-- What is required --
Copy the data below line for line, changing nothing.

-- Dataset excerpt --
====================

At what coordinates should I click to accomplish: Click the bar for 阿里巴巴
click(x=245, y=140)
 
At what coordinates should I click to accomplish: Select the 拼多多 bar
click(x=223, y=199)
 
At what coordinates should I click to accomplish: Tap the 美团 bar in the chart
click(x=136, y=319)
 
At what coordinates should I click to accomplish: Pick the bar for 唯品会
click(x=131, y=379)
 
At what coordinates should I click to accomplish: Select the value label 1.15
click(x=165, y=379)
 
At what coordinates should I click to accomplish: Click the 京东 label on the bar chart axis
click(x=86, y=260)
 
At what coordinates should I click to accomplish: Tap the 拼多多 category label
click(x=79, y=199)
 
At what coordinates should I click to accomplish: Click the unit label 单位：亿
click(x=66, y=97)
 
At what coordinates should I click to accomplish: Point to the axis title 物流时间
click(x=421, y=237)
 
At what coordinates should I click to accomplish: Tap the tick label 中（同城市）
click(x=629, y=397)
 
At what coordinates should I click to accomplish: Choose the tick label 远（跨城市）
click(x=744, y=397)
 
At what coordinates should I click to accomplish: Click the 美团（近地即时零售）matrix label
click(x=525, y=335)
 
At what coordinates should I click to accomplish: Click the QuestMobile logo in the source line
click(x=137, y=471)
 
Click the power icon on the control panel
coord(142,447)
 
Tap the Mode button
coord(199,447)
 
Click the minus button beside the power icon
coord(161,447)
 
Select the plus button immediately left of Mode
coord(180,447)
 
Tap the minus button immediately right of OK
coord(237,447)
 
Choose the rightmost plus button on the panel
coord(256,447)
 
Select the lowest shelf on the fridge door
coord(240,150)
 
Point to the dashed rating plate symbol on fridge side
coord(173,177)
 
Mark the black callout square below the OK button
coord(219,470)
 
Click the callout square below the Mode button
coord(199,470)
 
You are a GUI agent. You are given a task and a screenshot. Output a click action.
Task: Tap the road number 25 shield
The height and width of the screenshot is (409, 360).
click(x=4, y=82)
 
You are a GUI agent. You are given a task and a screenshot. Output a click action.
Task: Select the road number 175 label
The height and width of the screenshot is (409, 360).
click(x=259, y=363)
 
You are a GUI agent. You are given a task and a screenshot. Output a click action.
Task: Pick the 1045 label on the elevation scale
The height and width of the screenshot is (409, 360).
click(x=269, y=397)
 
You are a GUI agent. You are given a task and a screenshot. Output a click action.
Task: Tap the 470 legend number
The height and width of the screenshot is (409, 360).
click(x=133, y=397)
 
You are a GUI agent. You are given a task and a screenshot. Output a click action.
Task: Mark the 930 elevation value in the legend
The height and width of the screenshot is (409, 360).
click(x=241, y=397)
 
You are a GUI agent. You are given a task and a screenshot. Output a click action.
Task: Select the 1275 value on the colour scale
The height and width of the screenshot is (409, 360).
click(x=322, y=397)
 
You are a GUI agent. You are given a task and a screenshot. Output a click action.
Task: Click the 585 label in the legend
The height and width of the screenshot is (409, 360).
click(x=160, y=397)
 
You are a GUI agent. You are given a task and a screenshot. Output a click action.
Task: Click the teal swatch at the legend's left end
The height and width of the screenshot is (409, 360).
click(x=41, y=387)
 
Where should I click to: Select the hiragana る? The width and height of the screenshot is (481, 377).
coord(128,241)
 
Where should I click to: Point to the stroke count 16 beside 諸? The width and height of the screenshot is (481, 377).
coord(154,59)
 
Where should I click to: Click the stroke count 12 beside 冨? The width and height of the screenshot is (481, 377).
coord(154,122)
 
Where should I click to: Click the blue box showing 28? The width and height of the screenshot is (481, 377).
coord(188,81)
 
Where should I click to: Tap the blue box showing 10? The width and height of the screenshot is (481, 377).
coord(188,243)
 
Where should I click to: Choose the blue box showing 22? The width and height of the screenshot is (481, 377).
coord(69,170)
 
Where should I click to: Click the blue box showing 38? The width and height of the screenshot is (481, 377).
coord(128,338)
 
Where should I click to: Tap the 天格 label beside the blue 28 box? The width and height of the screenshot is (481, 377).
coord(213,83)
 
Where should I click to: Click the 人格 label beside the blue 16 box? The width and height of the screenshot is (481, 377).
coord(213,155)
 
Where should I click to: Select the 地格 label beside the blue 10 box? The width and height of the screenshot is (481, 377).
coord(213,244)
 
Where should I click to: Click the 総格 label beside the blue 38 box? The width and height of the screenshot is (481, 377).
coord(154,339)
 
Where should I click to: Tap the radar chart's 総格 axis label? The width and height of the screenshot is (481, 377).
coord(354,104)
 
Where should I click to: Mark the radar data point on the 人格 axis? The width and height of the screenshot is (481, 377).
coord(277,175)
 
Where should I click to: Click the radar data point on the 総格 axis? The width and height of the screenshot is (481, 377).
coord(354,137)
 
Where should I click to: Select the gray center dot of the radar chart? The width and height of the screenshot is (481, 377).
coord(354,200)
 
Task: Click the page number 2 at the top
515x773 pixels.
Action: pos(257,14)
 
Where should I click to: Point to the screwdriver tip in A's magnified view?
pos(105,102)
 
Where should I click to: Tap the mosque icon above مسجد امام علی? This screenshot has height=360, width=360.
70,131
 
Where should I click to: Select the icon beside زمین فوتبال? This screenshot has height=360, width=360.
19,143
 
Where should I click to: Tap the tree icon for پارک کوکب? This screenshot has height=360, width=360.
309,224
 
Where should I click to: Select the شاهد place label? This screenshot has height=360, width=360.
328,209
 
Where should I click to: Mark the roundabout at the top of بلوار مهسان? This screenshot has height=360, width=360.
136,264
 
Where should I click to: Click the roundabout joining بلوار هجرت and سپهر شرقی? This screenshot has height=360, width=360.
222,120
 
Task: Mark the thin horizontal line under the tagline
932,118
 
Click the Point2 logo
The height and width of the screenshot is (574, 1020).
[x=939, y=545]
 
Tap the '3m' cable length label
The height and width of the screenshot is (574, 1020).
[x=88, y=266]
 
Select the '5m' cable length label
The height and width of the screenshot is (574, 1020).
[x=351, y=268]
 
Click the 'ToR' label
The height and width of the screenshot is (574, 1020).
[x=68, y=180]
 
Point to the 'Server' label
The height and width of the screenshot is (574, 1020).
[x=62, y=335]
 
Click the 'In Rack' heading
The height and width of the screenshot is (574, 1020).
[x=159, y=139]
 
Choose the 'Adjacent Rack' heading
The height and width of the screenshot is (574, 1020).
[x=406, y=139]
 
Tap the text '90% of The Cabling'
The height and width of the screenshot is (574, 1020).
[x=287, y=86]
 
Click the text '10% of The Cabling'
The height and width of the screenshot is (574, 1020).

====================

-- Exercise result --
At what coordinates should I click to accomplish: Click the bar for 阿里巴巴
click(x=245, y=140)
 
At what coordinates should I click to accomplish: Select the 拼多多 bar
click(x=223, y=199)
 
At what coordinates should I click to accomplish: Tap the 美团 bar in the chart
click(x=136, y=319)
 
At what coordinates should I click to accomplish: Pick the bar for 唯品会
click(x=131, y=379)
 
At what coordinates should I click to accomplish: Select the value label 1.15
click(x=165, y=379)
 
At what coordinates should I click to accomplish: Click the 京东 label on the bar chart axis
click(x=86, y=260)
 
At what coordinates should I click to accomplish: Tap the 拼多多 category label
click(x=79, y=199)
 
At what coordinates should I click to accomplish: Click the unit label 单位：亿
click(x=66, y=97)
 
At what coordinates should I click to accomplish: Point to the axis title 物流时间
click(x=421, y=237)
 
At what coordinates should I click to accomplish: Tap the tick label 中（同城市）
click(x=629, y=397)
 
At what coordinates should I click to accomplish: Choose the tick label 远（跨城市）
click(x=744, y=397)
 
At what coordinates should I click to accomplish: Click the 美团（近地即时零售）matrix label
click(x=525, y=335)
 
At what coordinates should I click to accomplish: Click the QuestMobile logo in the source line
click(x=137, y=471)
 
Click the power icon on the control panel
coord(142,447)
 
Tap the Mode button
coord(199,447)
 
Click the minus button beside the power icon
coord(161,447)
 
Select the plus button immediately left of Mode
coord(180,447)
 
Tap the minus button immediately right of OK
coord(237,447)
 
Choose the rightmost plus button on the panel
coord(256,447)
 
Select the lowest shelf on the fridge door
coord(240,150)
 
Point to the dashed rating plate symbol on fridge side
coord(173,177)
 
Mark the black callout square below the OK button
coord(219,470)
 
Click the callout square below the Mode button
coord(199,470)
 
You are a GUI agent. You are given a task and a screenshot. Output a click action.
Task: Tap the road number 25 shield
The height and width of the screenshot is (409, 360).
click(x=4, y=82)
 
You are a GUI agent. You are given a task and a screenshot. Output a click action.
Task: Select the road number 175 label
The height and width of the screenshot is (409, 360).
click(x=259, y=363)
 
You are a GUI agent. You are given a task and a screenshot. Output a click action.
Task: Pick the 1045 label on the elevation scale
The height and width of the screenshot is (409, 360).
click(x=269, y=397)
 
You are a GUI agent. You are given a task and a screenshot. Output a click action.
Task: Tap the 470 legend number
The height and width of the screenshot is (409, 360).
click(x=133, y=397)
 
You are a GUI agent. You are given a task and a screenshot. Output a click action.
Task: Mark the 930 elevation value in the legend
The height and width of the screenshot is (409, 360).
click(x=241, y=397)
 
You are a GUI agent. You are given a task and a screenshot. Output a click action.
Task: Select the 1275 value on the colour scale
The height and width of the screenshot is (409, 360).
click(x=322, y=397)
 
You are a GUI agent. You are given a task and a screenshot. Output a click action.
Task: Click the 585 label in the legend
The height and width of the screenshot is (409, 360).
click(x=160, y=397)
 
You are a GUI agent. You are given a task and a screenshot. Output a click action.
Task: Click the teal swatch at the legend's left end
The height and width of the screenshot is (409, 360).
click(x=41, y=387)
 
Where should I click to: Select the hiragana る? The width and height of the screenshot is (481, 377).
coord(128,241)
 
Where should I click to: Point to the stroke count 16 beside 諸? The width and height of the screenshot is (481, 377).
coord(154,59)
 
Where should I click to: Click the stroke count 12 beside 冨? The width and height of the screenshot is (481, 377).
coord(154,122)
 
Where should I click to: Click the blue box showing 28? The width and height of the screenshot is (481, 377).
coord(188,81)
 
Where should I click to: Tap the blue box showing 10? The width and height of the screenshot is (481, 377).
coord(188,243)
 
Where should I click to: Choose the blue box showing 22? The width and height of the screenshot is (481, 377).
coord(69,170)
 
Where should I click to: Click the blue box showing 38? The width and height of the screenshot is (481, 377).
coord(128,338)
 
Where should I click to: Tap the 天格 label beside the blue 28 box? The width and height of the screenshot is (481, 377).
coord(213,83)
 
Where should I click to: Click the 人格 label beside the blue 16 box? The width and height of the screenshot is (481, 377).
coord(213,155)
 
Where should I click to: Select the 地格 label beside the blue 10 box? The width and height of the screenshot is (481, 377).
coord(213,244)
 
Where should I click to: Click the 総格 label beside the blue 38 box? The width and height of the screenshot is (481, 377).
coord(154,339)
 
Where should I click to: Tap the radar chart's 総格 axis label? The width and height of the screenshot is (481, 377).
coord(354,104)
 
Where should I click to: Mark the radar data point on the 人格 axis? The width and height of the screenshot is (481, 377).
coord(277,175)
 
Where should I click to: Click the radar data point on the 総格 axis? The width and height of the screenshot is (481, 377).
coord(354,137)
 
Where should I click to: Select the gray center dot of the radar chart? The width and height of the screenshot is (481, 377).
coord(354,200)
 
Task: Click the page number 2 at the top
515x773 pixels.
Action: pos(257,14)
 
Where should I click to: Point to the screwdriver tip in A's magnified view?
pos(105,102)
 
Where should I click to: Tap the mosque icon above مسجد امام علی? This screenshot has height=360, width=360.
70,131
 
Where should I click to: Select the icon beside زمین فوتبال? This screenshot has height=360, width=360.
19,143
 
Where should I click to: Tap the tree icon for پارک کوکب? This screenshot has height=360, width=360.
309,224
 
Where should I click to: Select the شاهد place label? This screenshot has height=360, width=360.
328,209
 
Where should I click to: Mark the roundabout at the top of بلوار مهسان? This screenshot has height=360, width=360.
136,264
 
Where should I click to: Click the roundabout joining بلوار هجرت and سپهر شرقی? This screenshot has height=360, width=360.
222,120
 
Task: Mark the thin horizontal line under the tagline
932,118
 
Click the Point2 logo
The height and width of the screenshot is (574, 1020).
[x=939, y=545]
 
Tap the '3m' cable length label
The height and width of the screenshot is (574, 1020).
[x=88, y=266]
 
Select the '5m' cable length label
The height and width of the screenshot is (574, 1020).
[x=351, y=268]
 
Click the 'ToR' label
The height and width of the screenshot is (574, 1020).
[x=68, y=180]
 
Point to the 'Server' label
The height and width of the screenshot is (574, 1020).
[x=62, y=335]
 
Click the 'In Rack' heading
The height and width of the screenshot is (574, 1020).
[x=159, y=139]
 
Choose the 'Adjacent Rack' heading
The height and width of the screenshot is (574, 1020).
[x=406, y=139]
 
Tap the text '90% of The Cabling'
The height and width of the screenshot is (574, 1020).
[x=287, y=86]
 
Click the text '10% of The Cabling'
The height and width of the screenshot is (574, 1020).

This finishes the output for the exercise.